2.02.2011

Setting up WCF to use StructureMap

As I previously posted, I recently deployed a new web service using WCF. My team is using NHibernate as our ORM and using StructureMap to handle inversion of control and dependency injection. Obviously, we do not want to reinvent the wheel when deploying a WCF service so we needed to have StructureMap handle dependency injection for us. Jimmy Bogard came to our rescue with a post detailing how this can be done. However, there are a few things that can be trimmed from his example and a way to setup the service to work for all services in a project. The first thing that needs to be created is an implementation of IInstanceProvider.
public class StructureMapInstanceProvider : IInstanceProvider
{
    private Type _serviceType;

    public StructureMapInstanceProvider(Type serviceType)
    {
        this._serviceType = serviceType;
    }

    public object GetInstance(InstanceContext instanceContext, Message message)
    {
        return ObjectFactory.GetInstance(_serviceType);
    }

    public object GetInstance(InstanceContext instanceContext)
    {
        return this.GetInstance(instanceContext, null);
    }

    public void ReleaseInstance(InstanceContext instanceContext, object instance)
    {
        //No cleanup required
    }
}
This is almost verbatim from Jimmy's post. So now we have a way that WCF can instantiate objects. We just need to tell WCF about it. This can be done by implementing the IServiceBehavior interface. Again, we use Jimmy's code:
public class StructureMapServiceBehavior : IServiceBehavior
{
    public void ApplyDispatchBehavior(ServiceDescription desc, ServiceHostBase host)
    {
        foreach (ChannelDispatcherBase cdb in host.ChannelDispatchers)
        {
            ChannelDispatcher cd = cdb as ChannelDispatcher;
            if (cd != null)
            {
                foreach (EndpointDispatcher ed in cd.Endpoints)
                {
                    ed.DispatchRuntime.InstanceProvider = 
                        new StructureMapInstanceProvider(desc.ServiceType);
                }
            }
        }
    }

    public void AddBindingParameters(ServiceDescription desc, ServiceHostBase host,  
                                     Collection endpoints, 
                                     BindingParameterCollection bindingParameters)
    {
    }

    public void Validate(ServiceDescription desc, ServiceHostBase host)
    {
    }
}
This ties our IInstanceProvider to every endpoint that we expose via our service.
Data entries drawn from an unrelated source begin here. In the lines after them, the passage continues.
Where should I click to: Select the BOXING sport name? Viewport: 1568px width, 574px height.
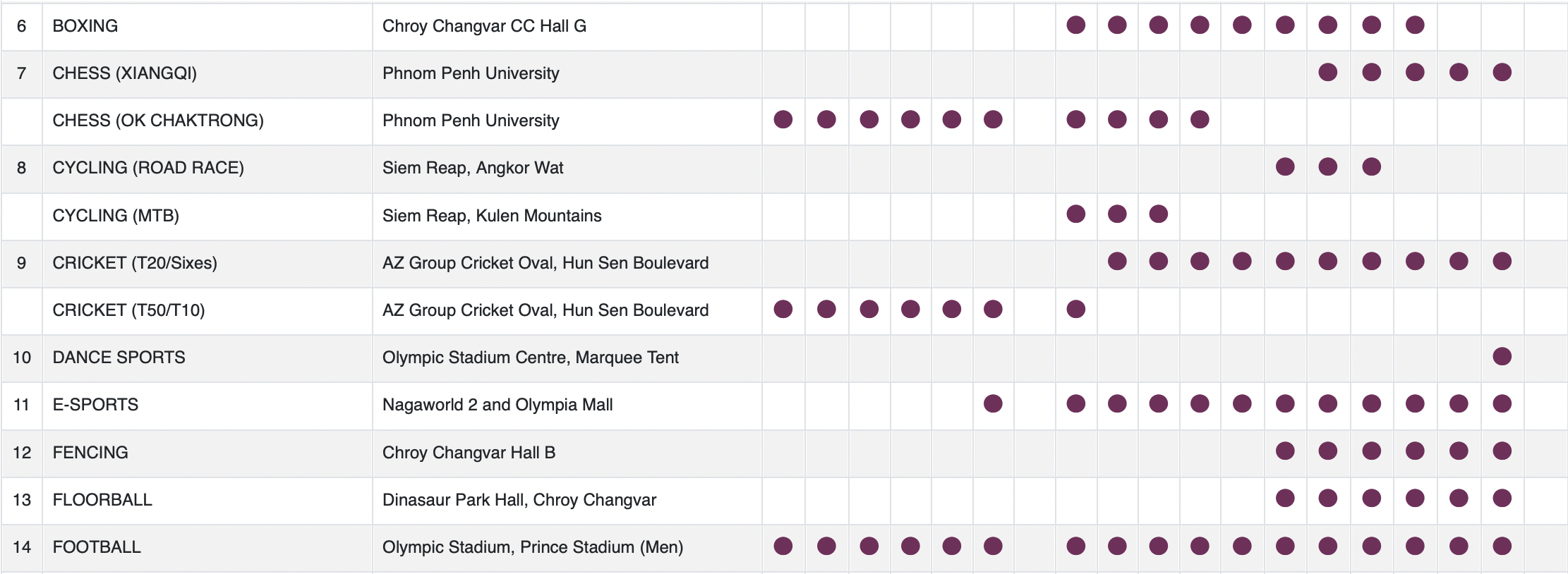tap(85, 26)
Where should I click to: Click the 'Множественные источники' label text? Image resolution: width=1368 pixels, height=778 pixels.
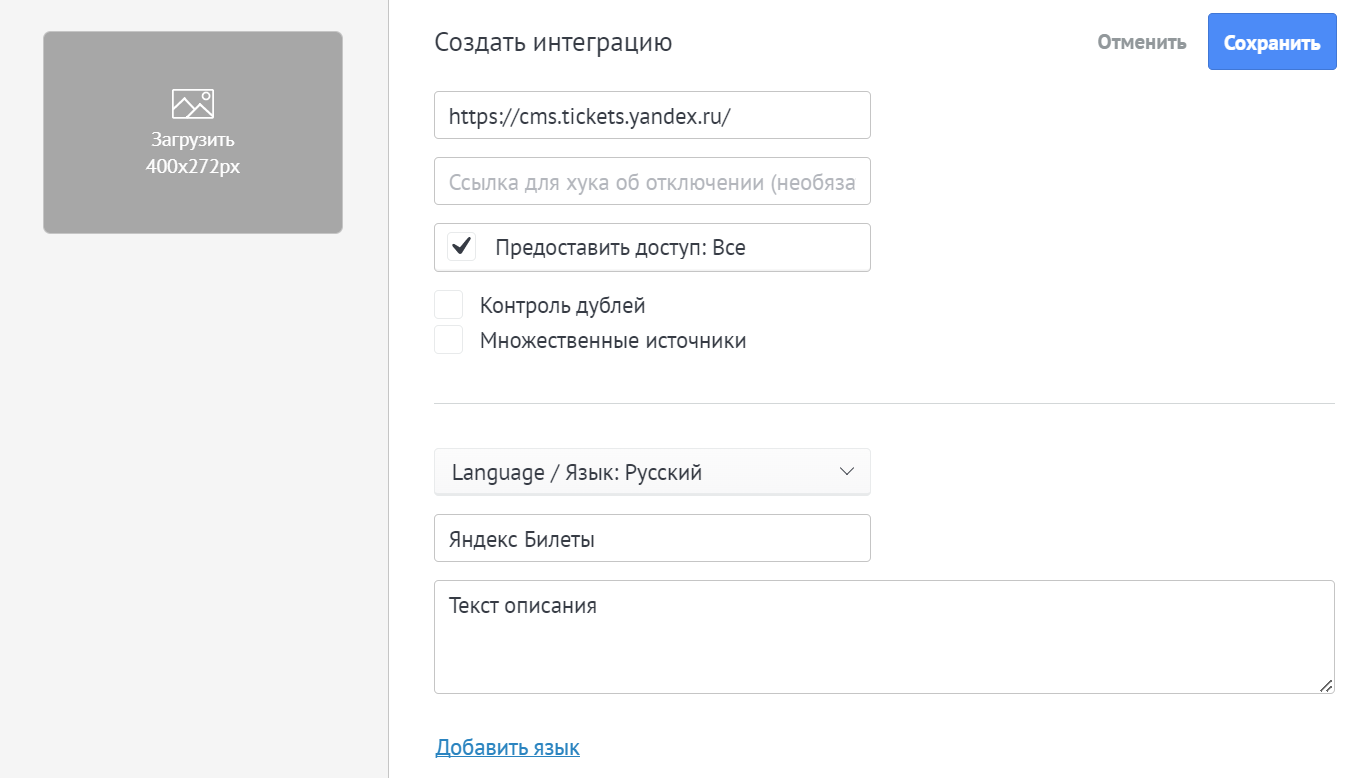pyautogui.click(x=612, y=340)
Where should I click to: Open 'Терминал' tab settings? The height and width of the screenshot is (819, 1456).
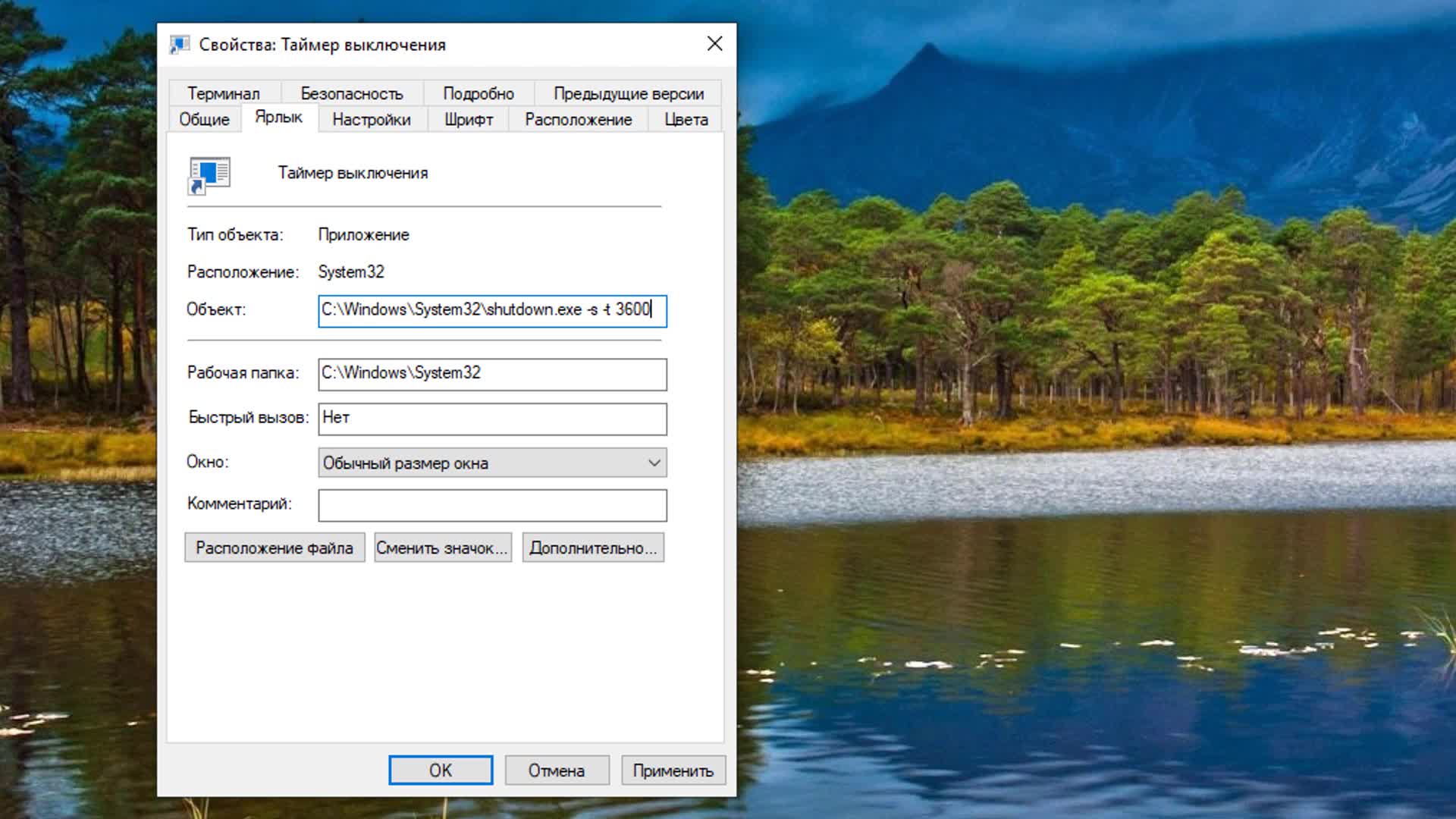coord(223,93)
Jimmy then recommends extending ServiceHost and ServiceHostFactory and using those classes to attach the Factory to each service. I wanted to be able to configure this behavior once for the entire project. So I modified the StructureMapServiceBehavior class to extend BehaviorExtensionElement. This forced me to implement the following methods:
public class StructureMapInstanceProvider : IInstanceProvider
{
...
public override Type BehaviorType
{
    get { return this.GetType(); }
}

protected override object CreateBehavior()
{
    ObjectFactory.Initialize(cfg =>
    {
        cfg.Scan(scan =>
        {
            scan.WithDefaultConventions();
        });
    });
    return this;
}
...
}
This will initialize StructureMap. With this complete, I can use StructureMapServiceBehavior as a behavior in my Web.Config.
<system.serviceModel>
    <behaviors>
      <serviceBehaviors>
        <behavior>
          <StructureMapServiceBehavior />
        </behavior>
      </serviceBehaviors>
    </behaviors>
    <extensions>
      <behaviorExtensions>
        <add name="StructureMapServiceBehavior" 
             type="Services.StructureMapServiceBehavior, Services, Version=1.0.0.0, Culture=neutral"/>
      </behaviorExtensions>
    </extensions>
  </system.serviceModel>
Now StructureMap is loaded up and controls instantiation for any of my classes, just like in my MVC projects. This can be used with any dependency injection framework. Just modify the IInstanceProvider.GetInstance methods and the BehaviorExtensionElement.CreateBehavior method.